REQUEST >>
Extract every line of the material below that contains the string "height", matching case exactly.

DATA FOR THIS TASK >>
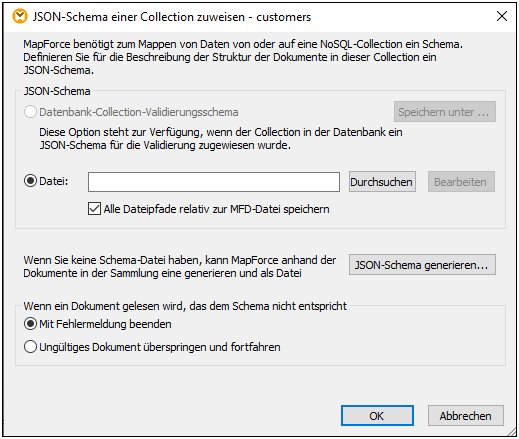Click the dialog title text 'JSON-Schema einer Collection zuweisen'
519x439 pixels.
(139, 17)
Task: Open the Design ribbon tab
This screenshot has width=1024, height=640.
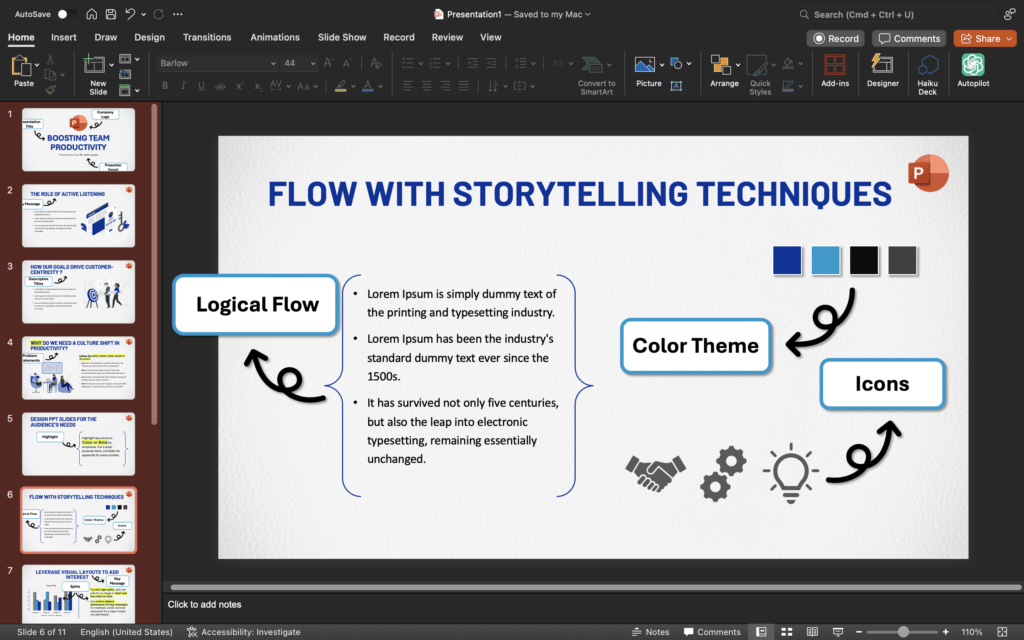Action: [x=149, y=37]
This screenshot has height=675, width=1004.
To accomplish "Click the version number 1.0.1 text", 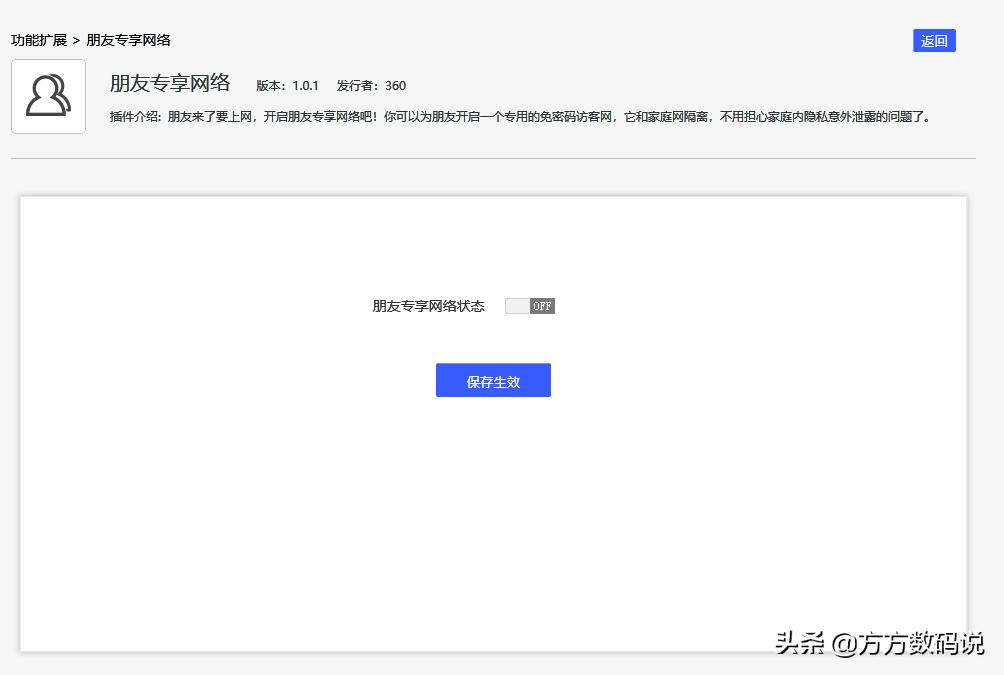I will click(x=287, y=86).
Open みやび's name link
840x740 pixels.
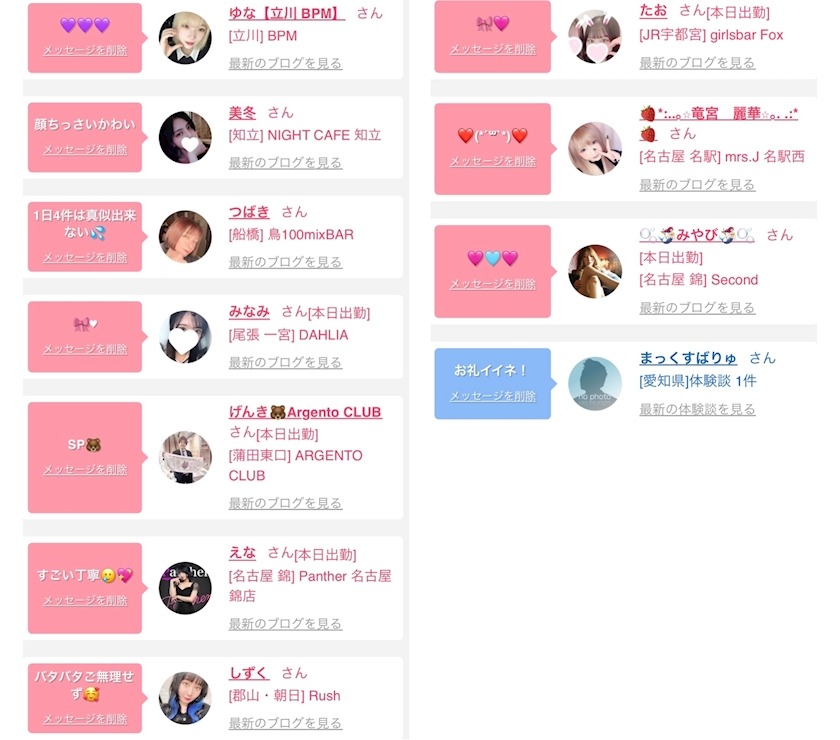(696, 235)
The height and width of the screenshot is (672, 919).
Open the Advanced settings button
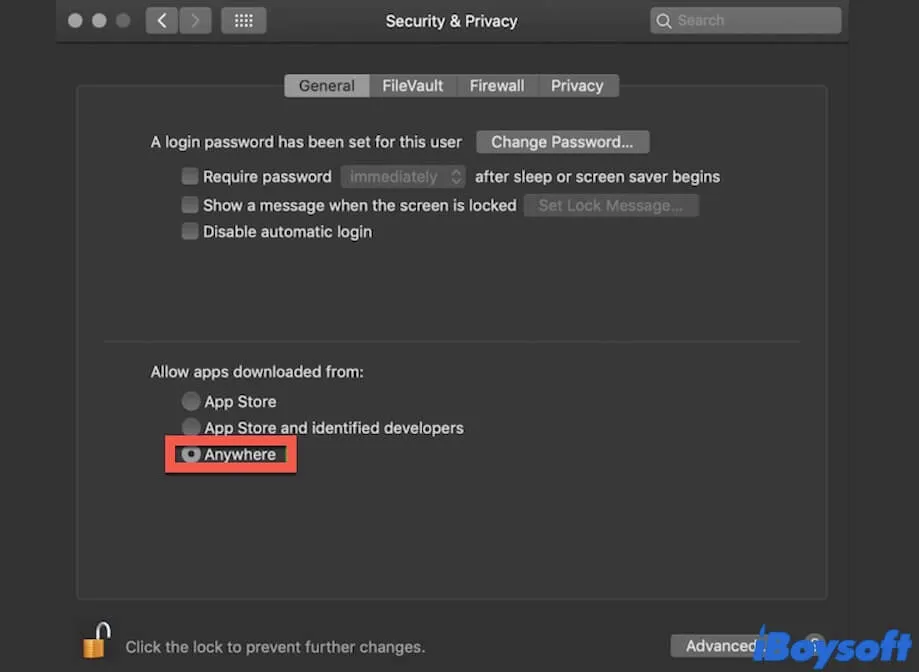[720, 646]
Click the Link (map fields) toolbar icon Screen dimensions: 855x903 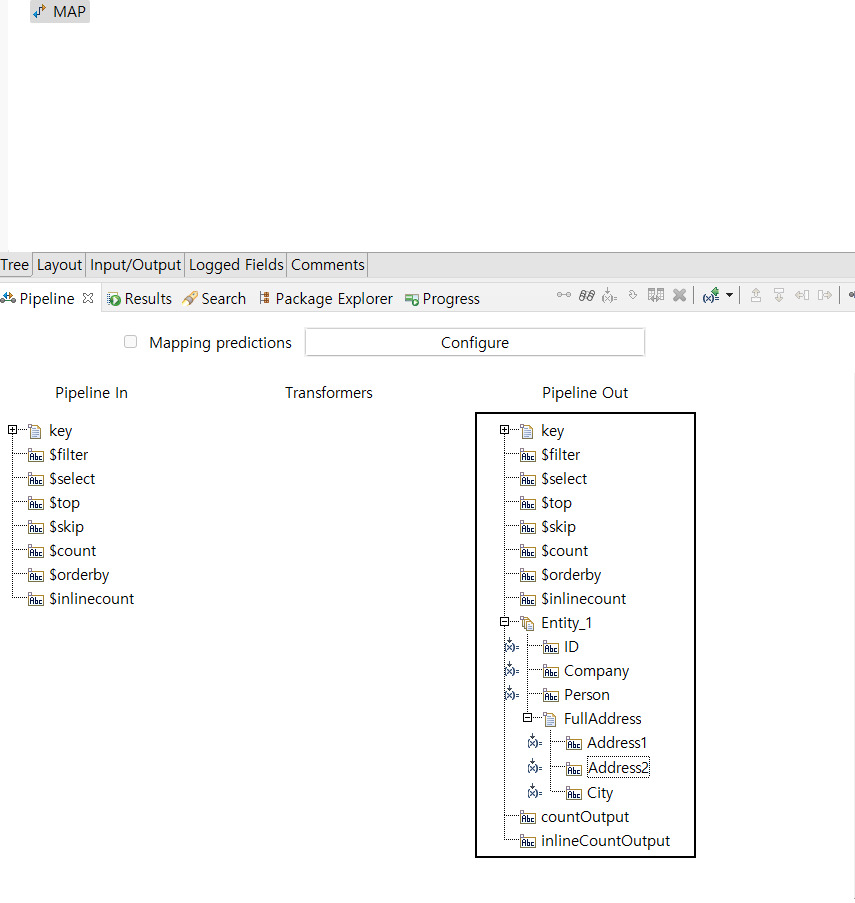pyautogui.click(x=564, y=295)
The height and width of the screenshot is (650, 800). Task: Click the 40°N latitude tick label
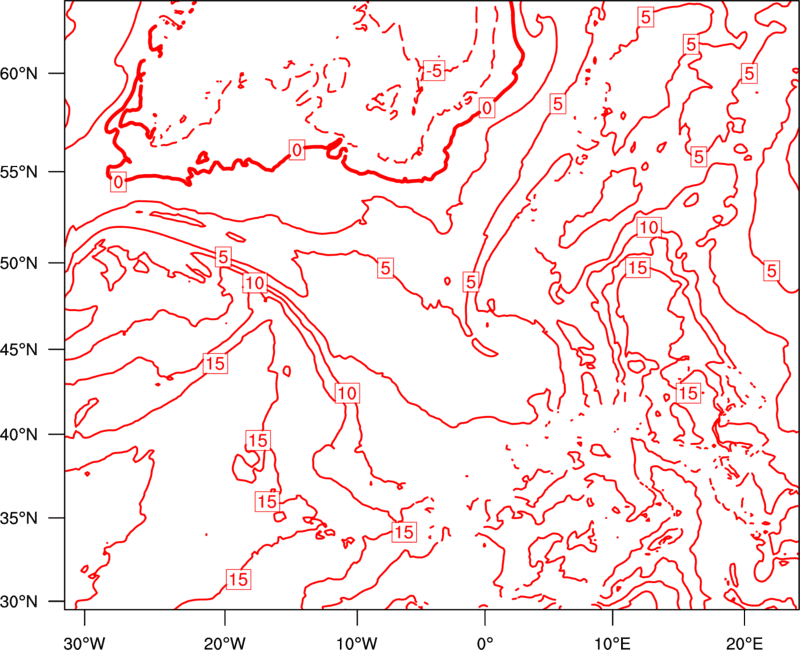point(19,435)
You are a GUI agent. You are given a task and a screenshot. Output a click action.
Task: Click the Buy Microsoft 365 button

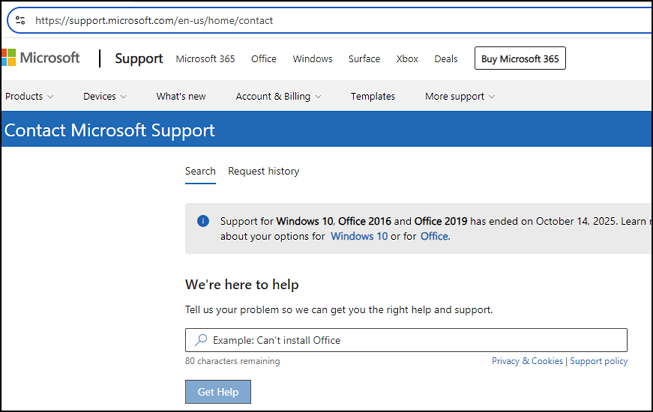coord(520,58)

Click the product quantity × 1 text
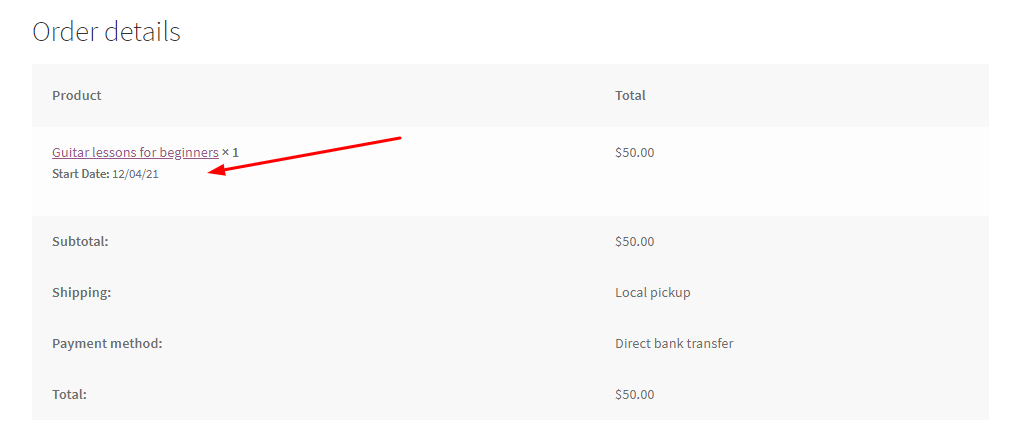point(230,153)
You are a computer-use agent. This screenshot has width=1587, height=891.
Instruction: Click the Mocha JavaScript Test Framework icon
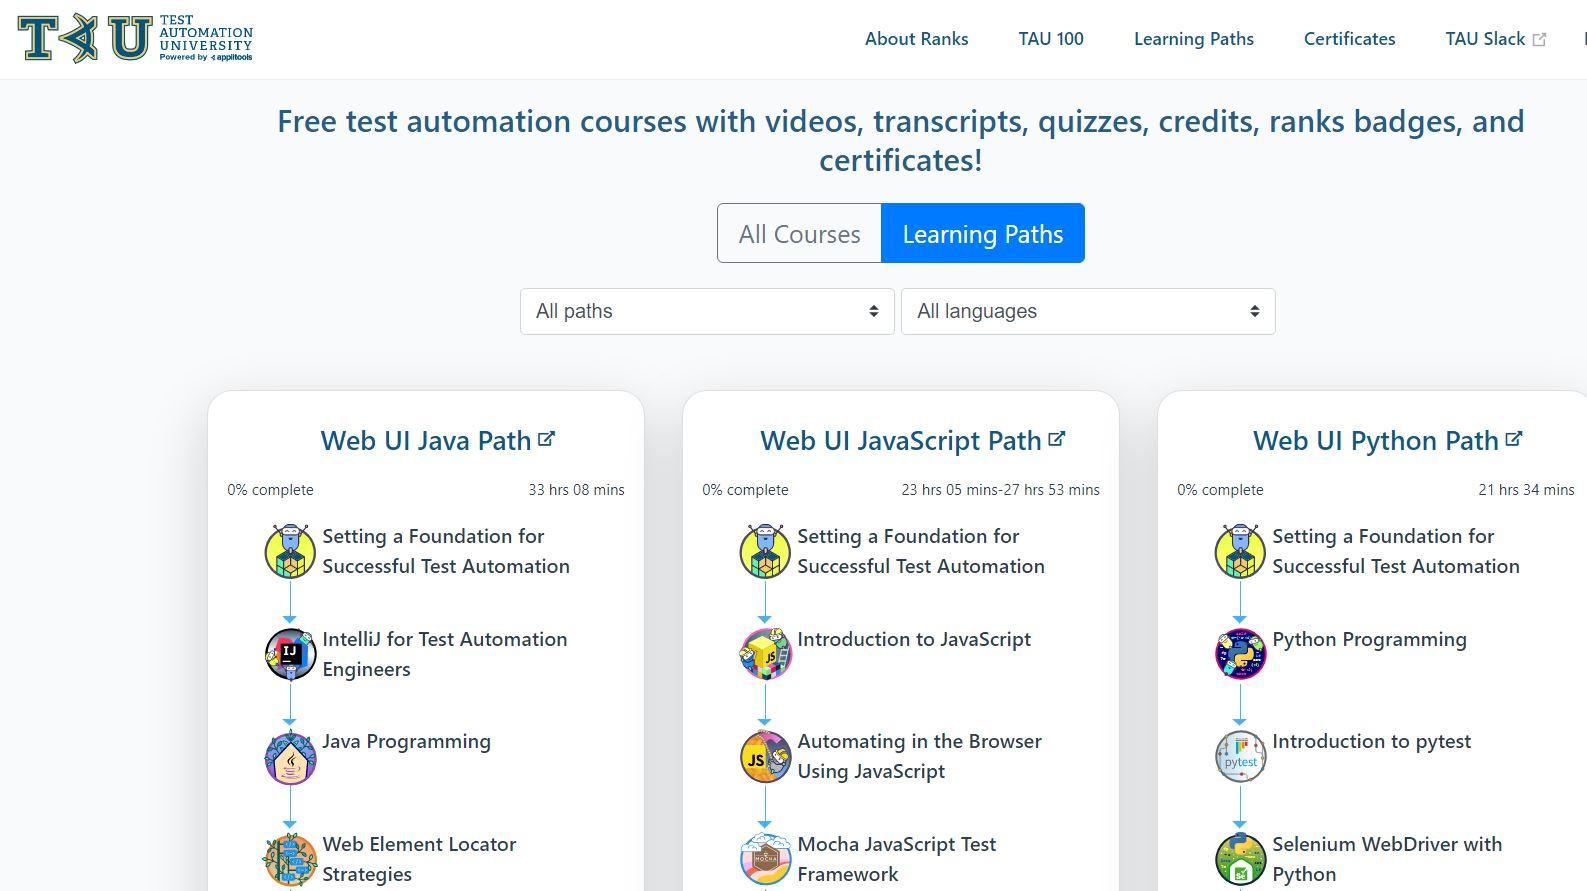(x=765, y=860)
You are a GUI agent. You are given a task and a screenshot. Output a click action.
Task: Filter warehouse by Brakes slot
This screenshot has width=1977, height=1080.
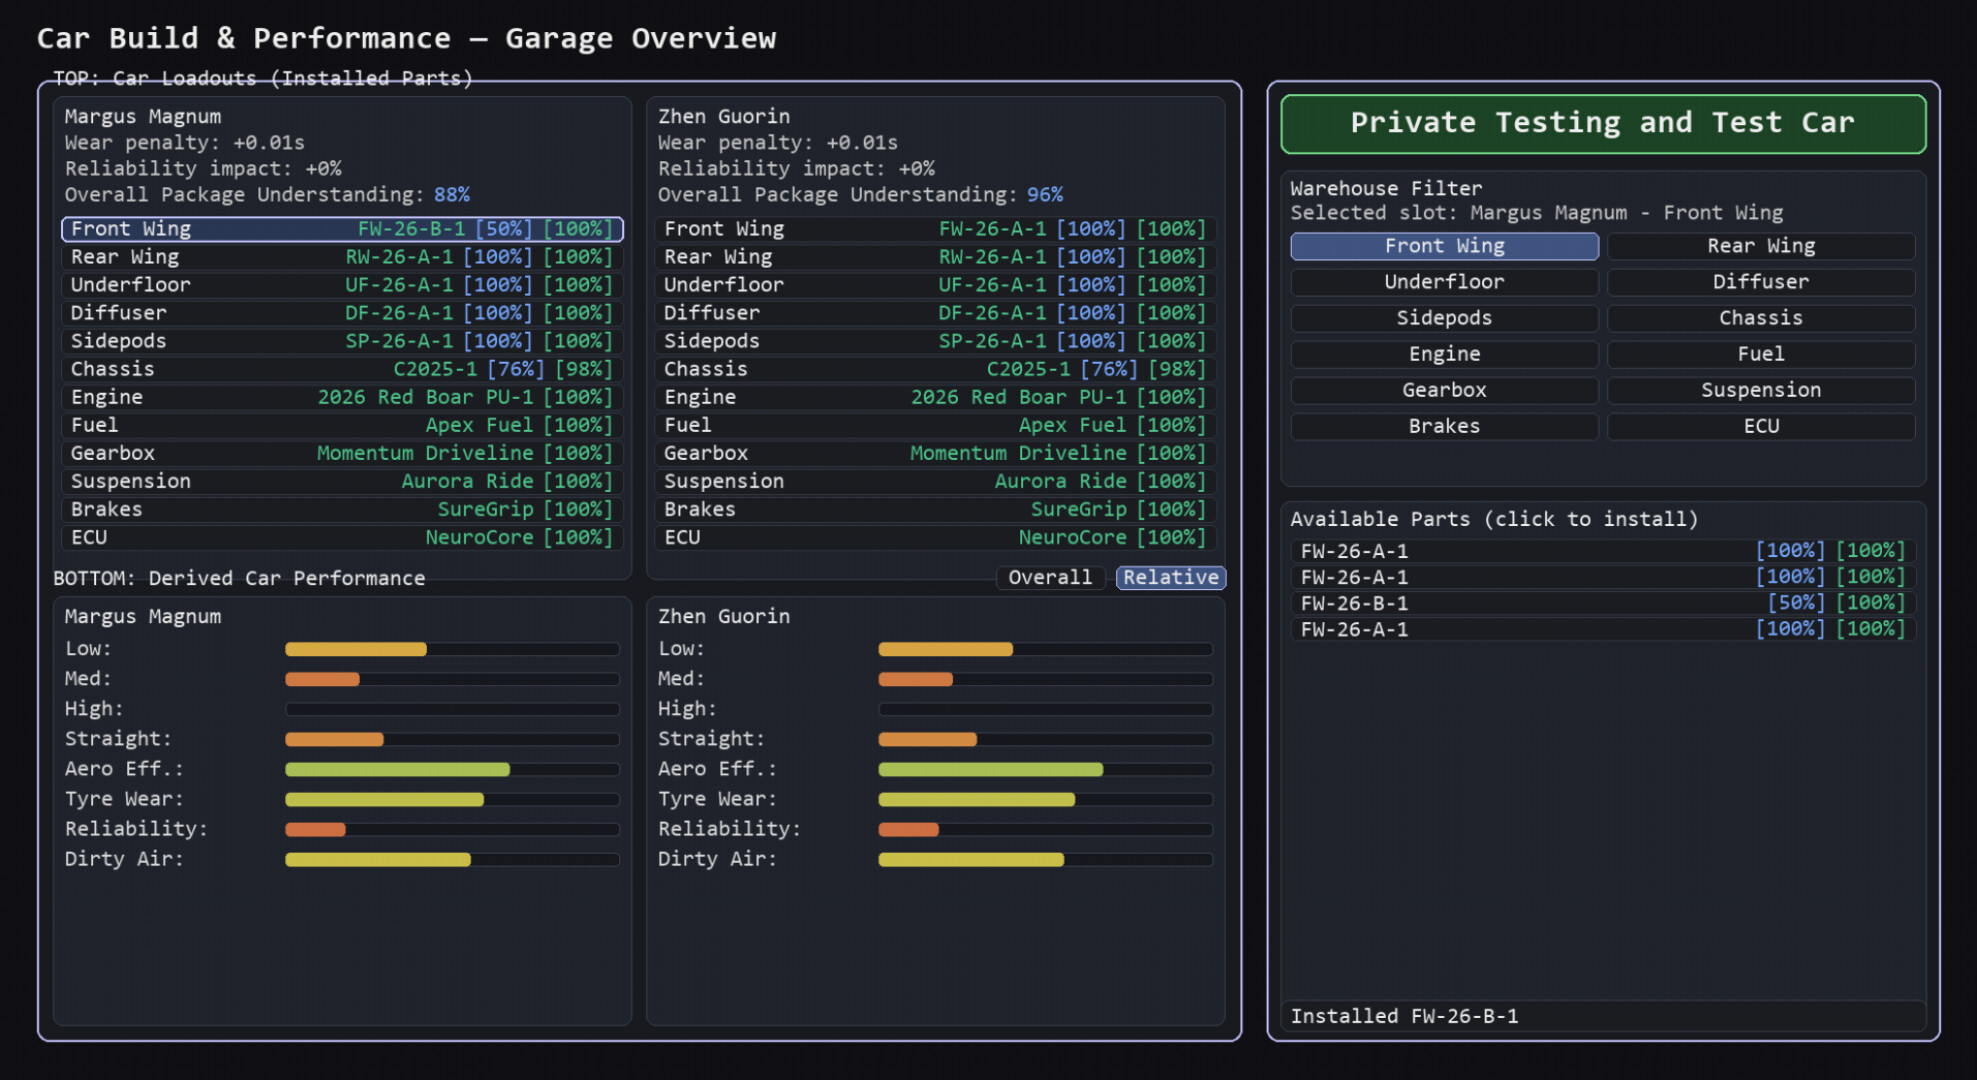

WRITTEN RESPONSE >>
This screenshot has width=1024, height=640.
This screenshot has height=675, width=1004.
The height and width of the screenshot is (672, 919).
The height and width of the screenshot is (650, 800). Task: Click the 40°N latitude tick label
You are a computer-use agent. This screenshot has width=1587, height=891.
This screenshot has width=1977, height=1080.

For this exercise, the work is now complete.